■ **TRY IT**: Each line from the one that includes "Task: Tap the vodafone IT carrier label" to the last line of the data below should be set down exactly; no other lines are wanted.

Data records:
○ ○ ○
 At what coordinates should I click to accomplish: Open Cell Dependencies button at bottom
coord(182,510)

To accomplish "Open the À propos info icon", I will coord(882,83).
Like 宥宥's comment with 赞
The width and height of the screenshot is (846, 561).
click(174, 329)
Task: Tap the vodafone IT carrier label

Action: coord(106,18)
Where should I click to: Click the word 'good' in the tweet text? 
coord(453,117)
○ ○ ○
■ **WRITTEN RESPONSE**:
Task: Tap the vodafone IT carrier label

Action: coord(106,18)
Where should I click to: Click the word 'good' in the tweet text? 
coord(453,117)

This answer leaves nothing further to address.